Your task ▸ From the entries below, copy each line that contains the string "icon". Case counts, so the letters must match in uppercase and lowercase.

Material ▸
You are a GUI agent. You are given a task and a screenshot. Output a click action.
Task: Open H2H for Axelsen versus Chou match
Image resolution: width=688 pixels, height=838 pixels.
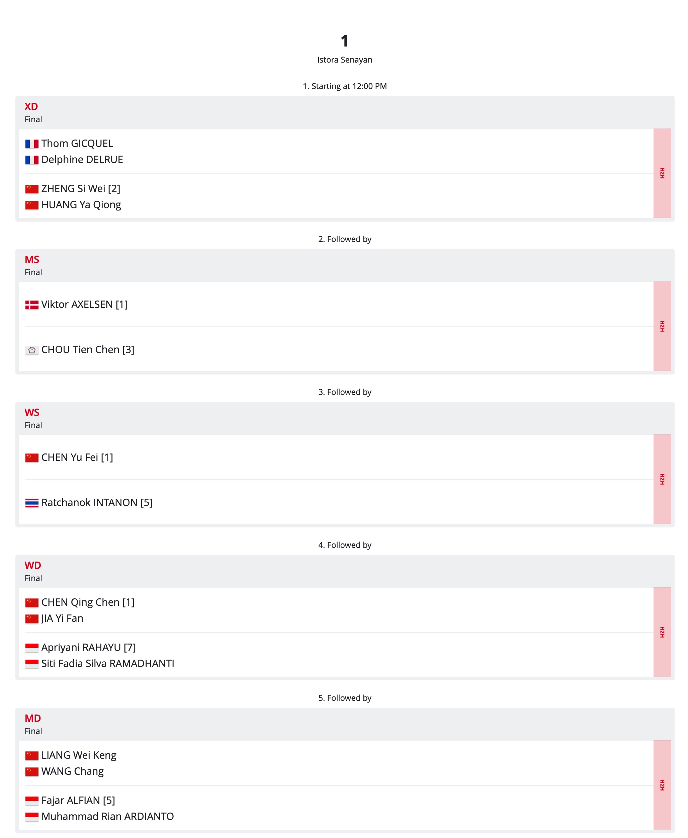[x=662, y=326]
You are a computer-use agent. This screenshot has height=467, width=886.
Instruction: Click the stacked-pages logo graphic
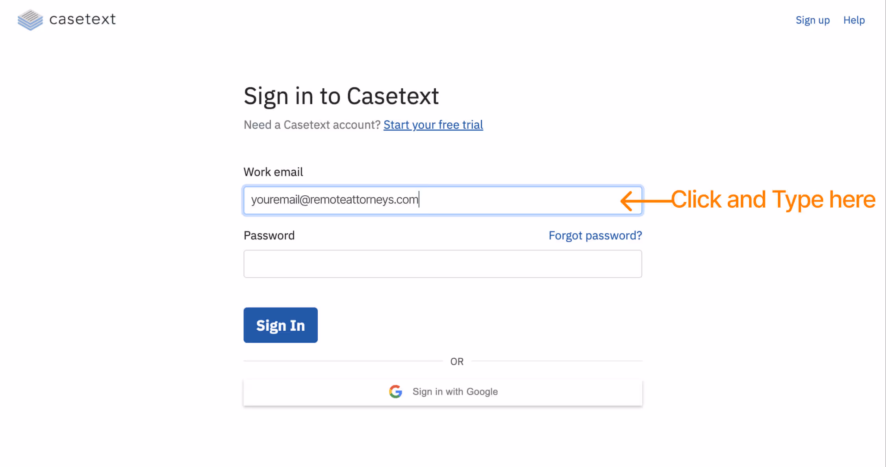pyautogui.click(x=30, y=19)
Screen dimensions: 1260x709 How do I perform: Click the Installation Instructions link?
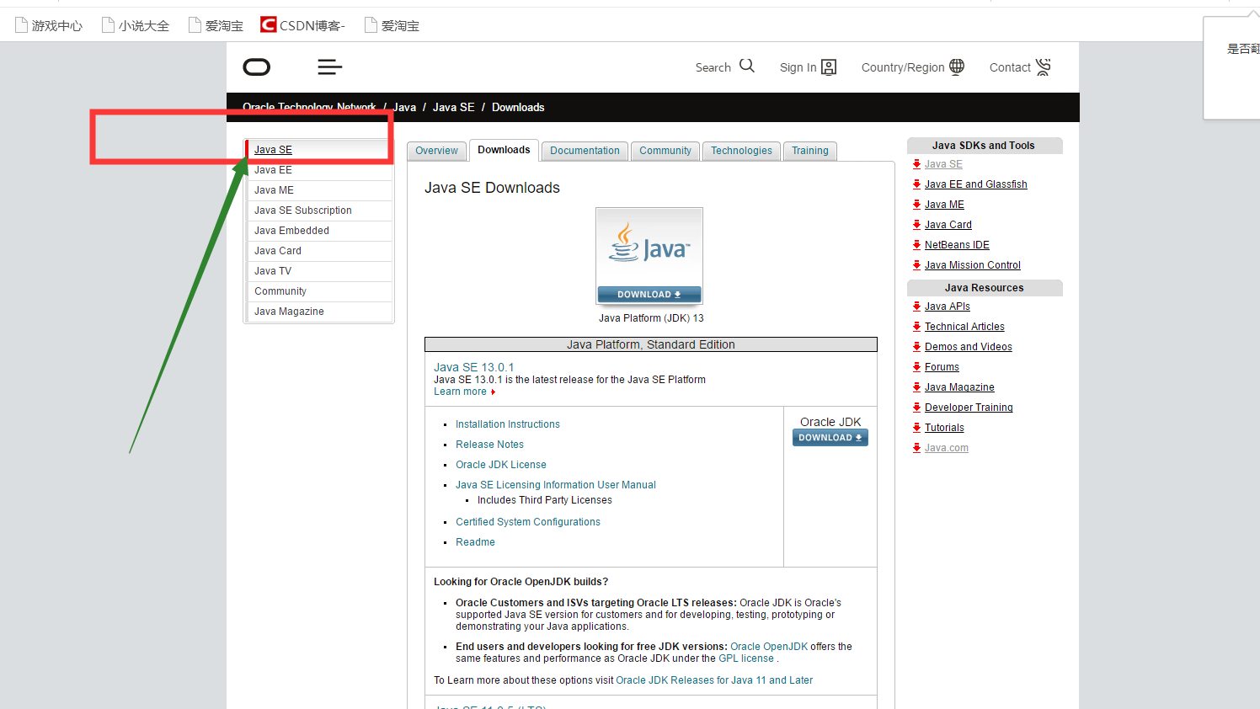507,424
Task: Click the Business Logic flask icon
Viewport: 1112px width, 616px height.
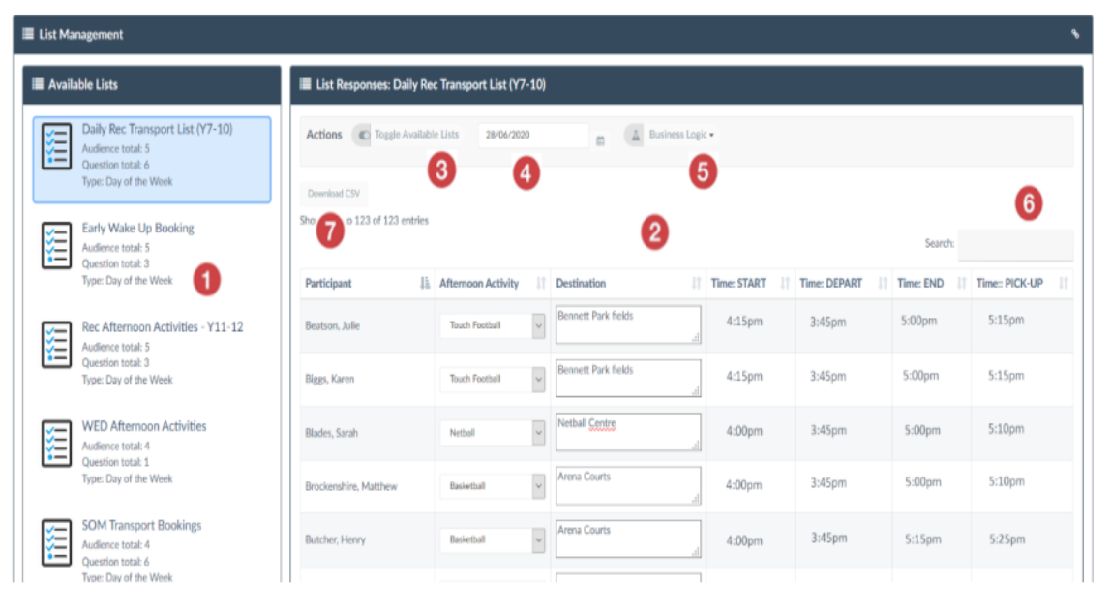Action: point(635,135)
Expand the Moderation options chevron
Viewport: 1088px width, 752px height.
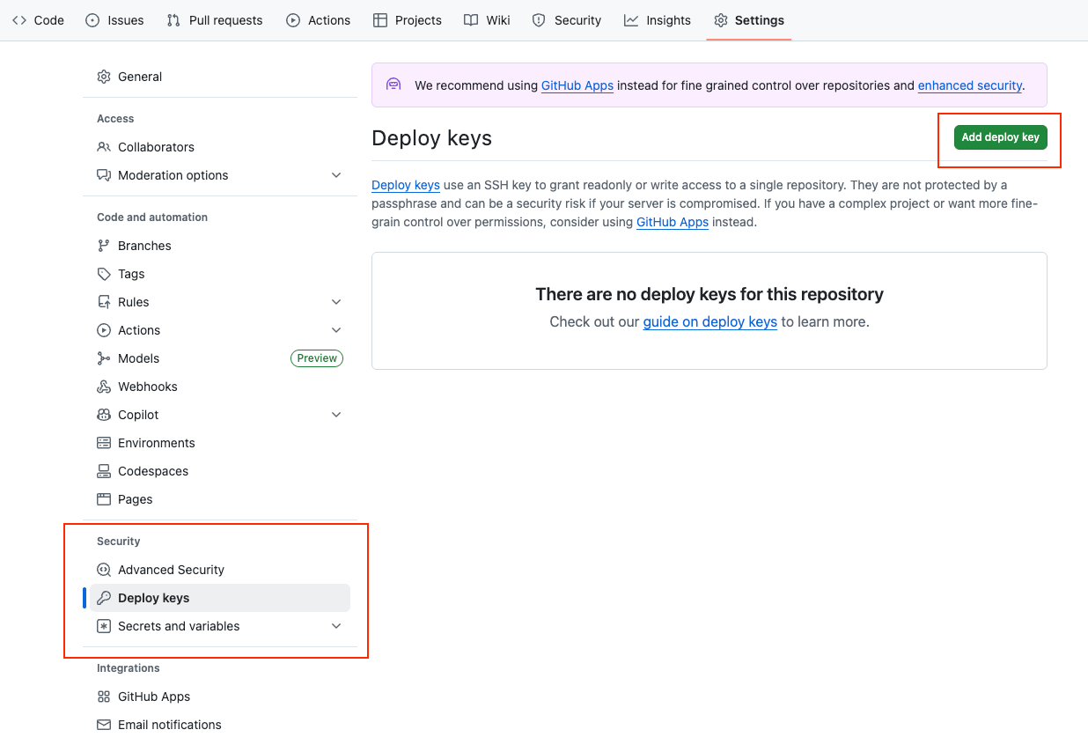coord(336,175)
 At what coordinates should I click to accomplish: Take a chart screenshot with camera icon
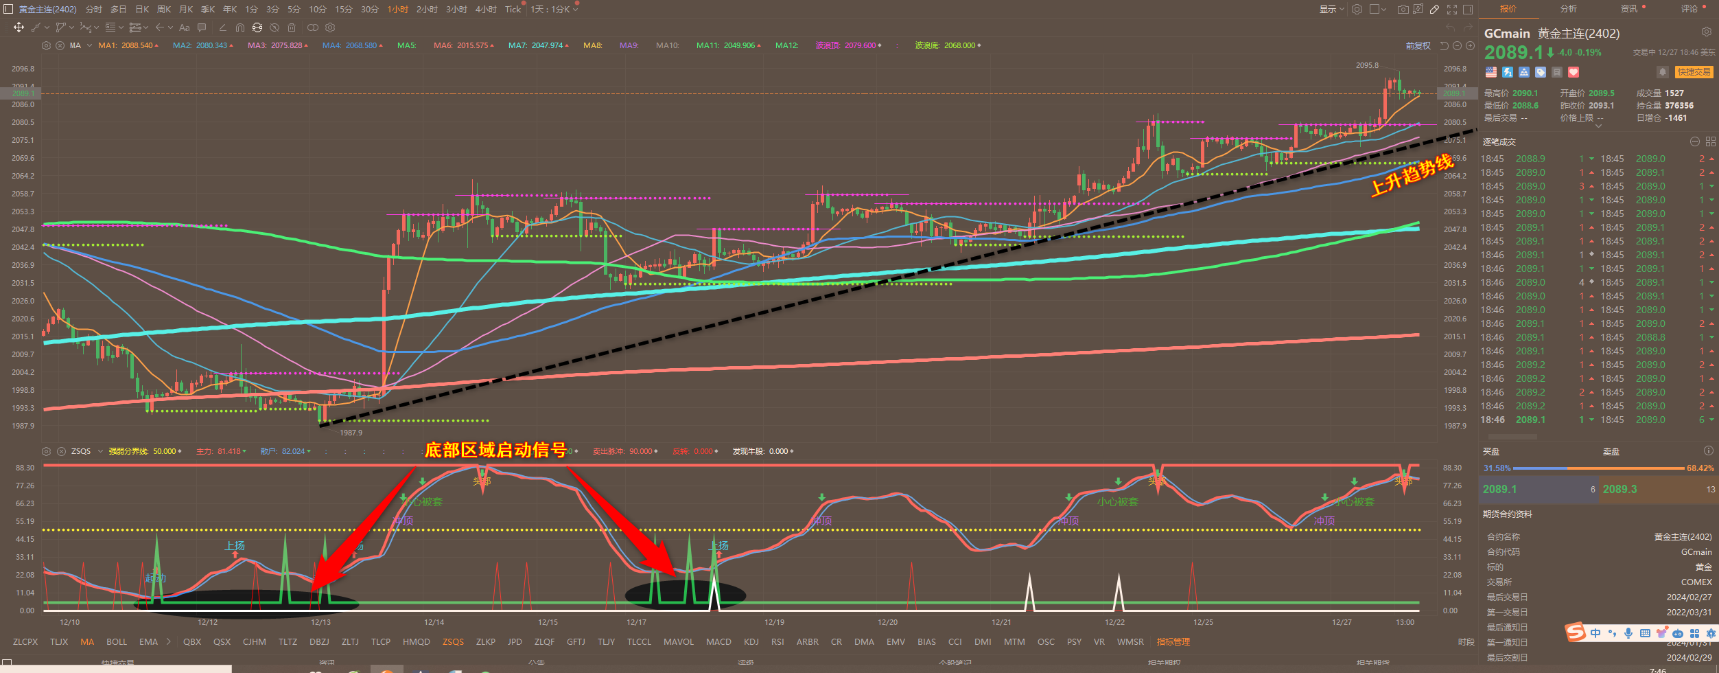[x=1403, y=10]
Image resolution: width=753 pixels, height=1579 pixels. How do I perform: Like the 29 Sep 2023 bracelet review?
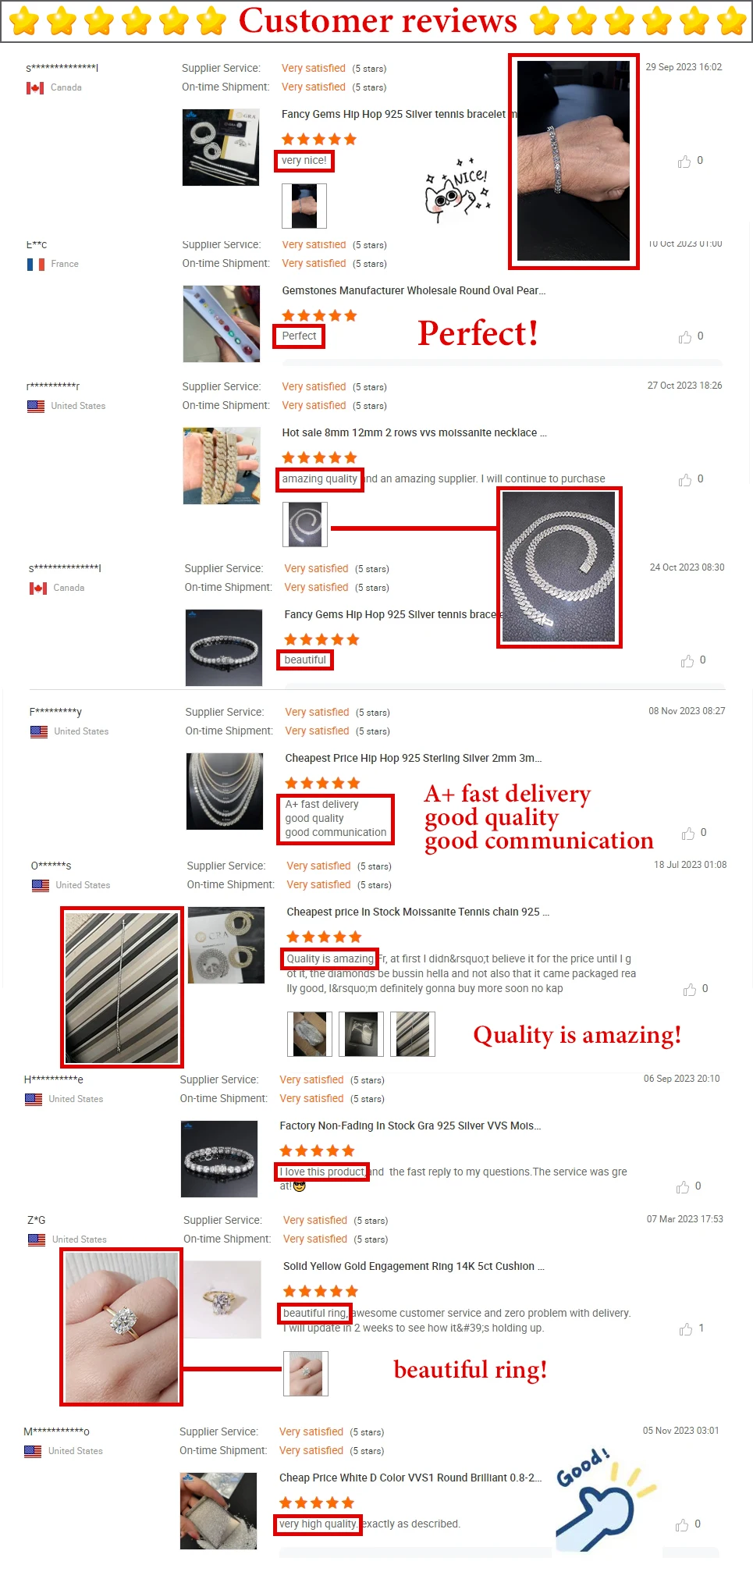coord(684,162)
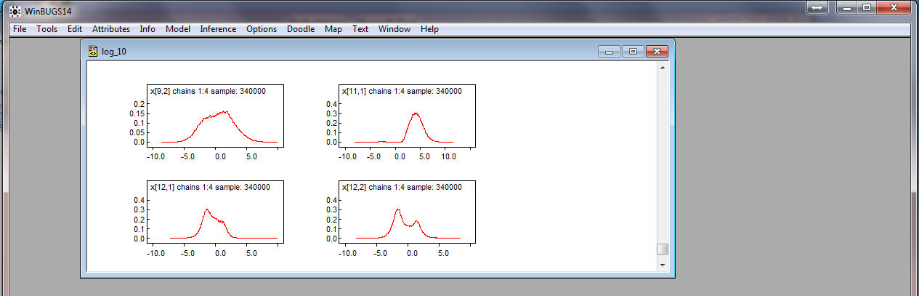919x296 pixels.
Task: Maximize the log_10 window
Action: point(632,51)
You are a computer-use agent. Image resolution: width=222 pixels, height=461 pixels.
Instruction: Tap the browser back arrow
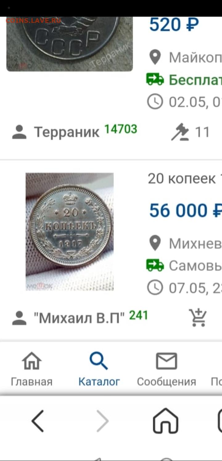click(x=38, y=421)
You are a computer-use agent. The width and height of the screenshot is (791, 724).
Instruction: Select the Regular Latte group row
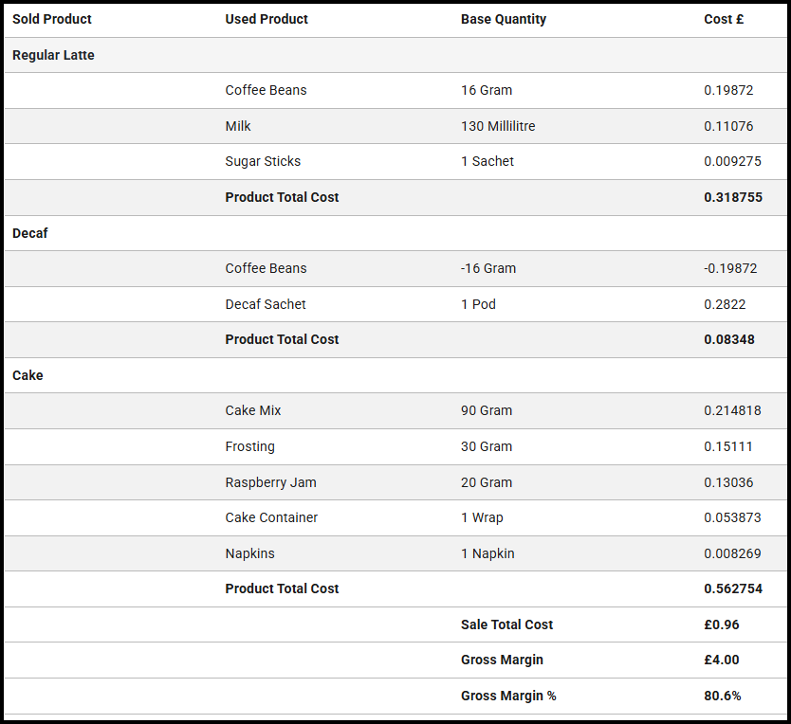tap(53, 55)
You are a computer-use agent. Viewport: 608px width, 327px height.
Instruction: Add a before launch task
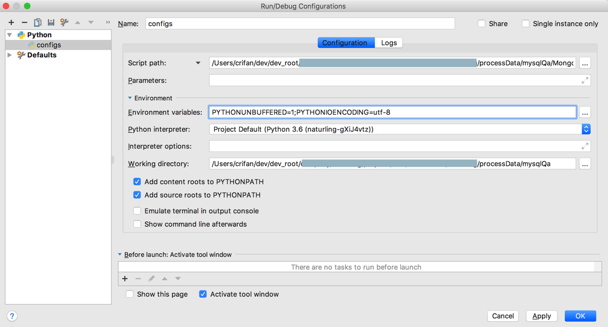pyautogui.click(x=125, y=279)
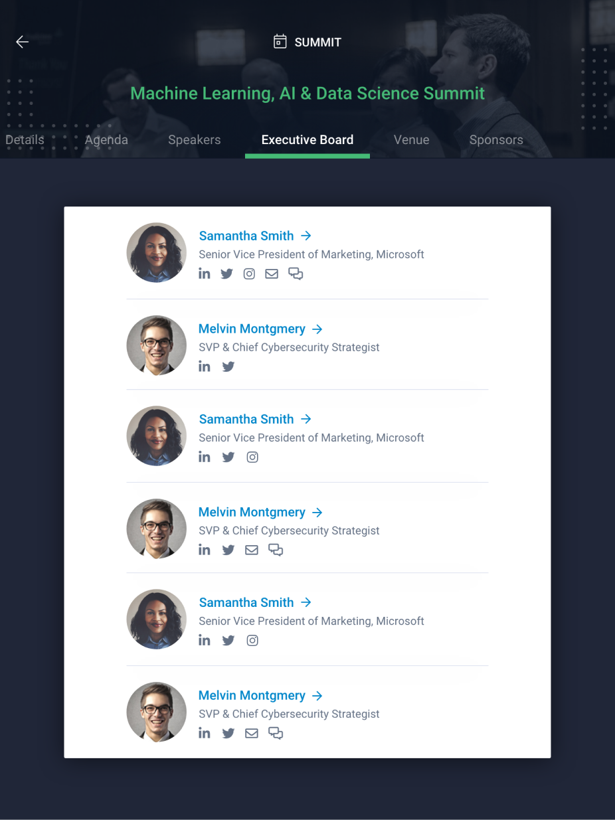Go to the Sponsors tab
The height and width of the screenshot is (820, 615).
click(496, 140)
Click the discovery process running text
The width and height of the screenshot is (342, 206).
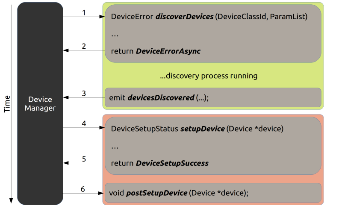[209, 76]
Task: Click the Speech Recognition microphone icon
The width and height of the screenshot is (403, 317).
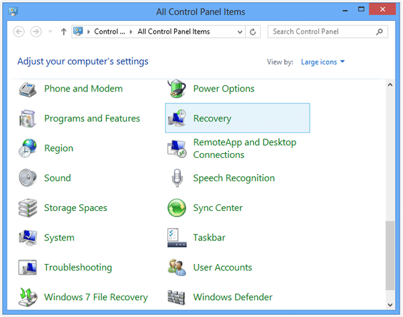Action: pyautogui.click(x=177, y=178)
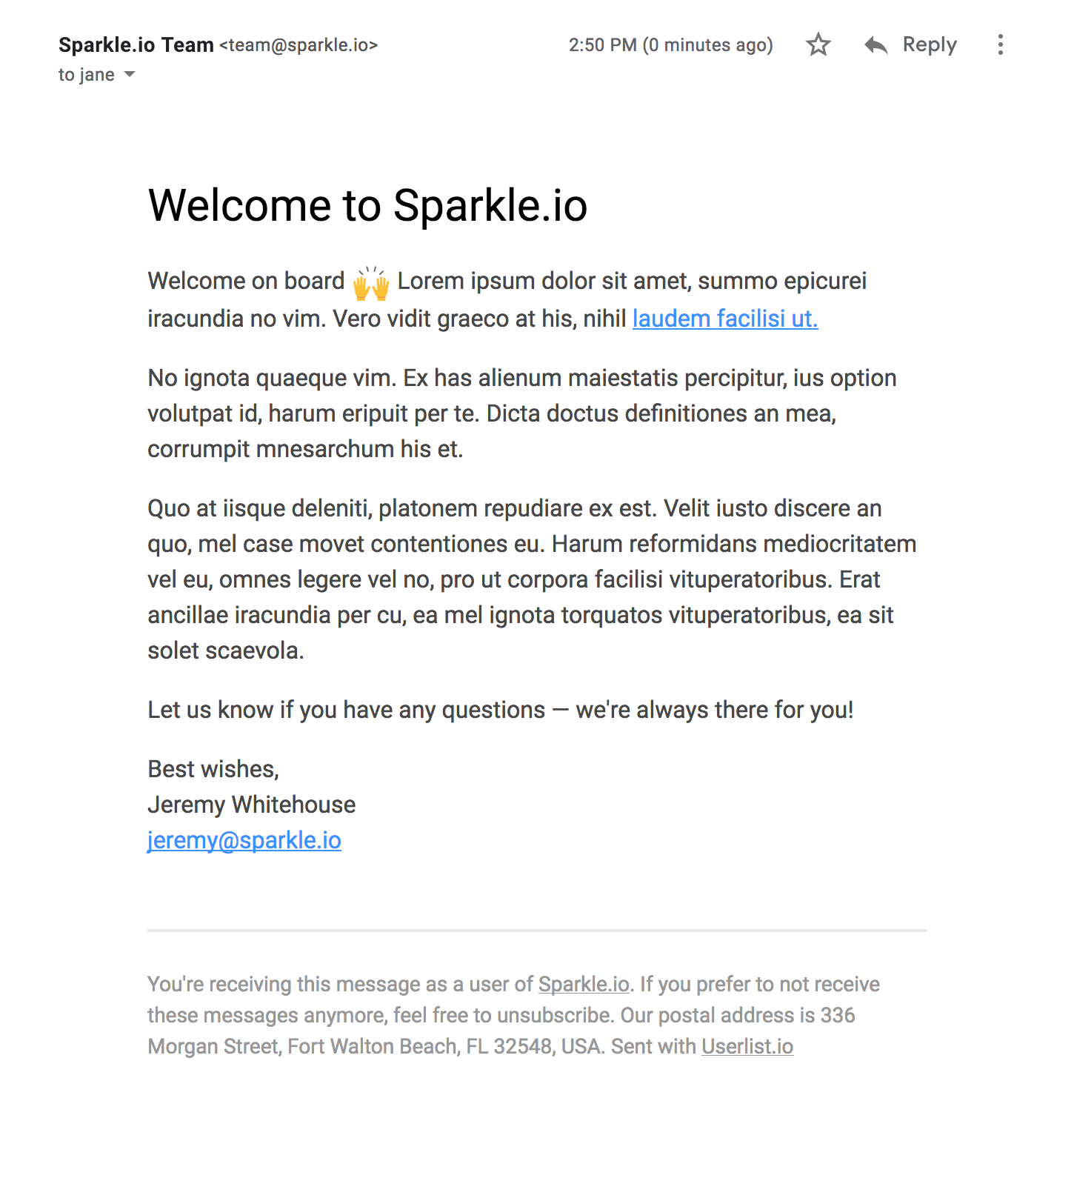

Solution below ▸
Task: Click the Business Logic flask icon
 At what coordinates should I click to accomplish: Take a chart screenshot with camera icon
Task: Click the Speech Recognition microphone icon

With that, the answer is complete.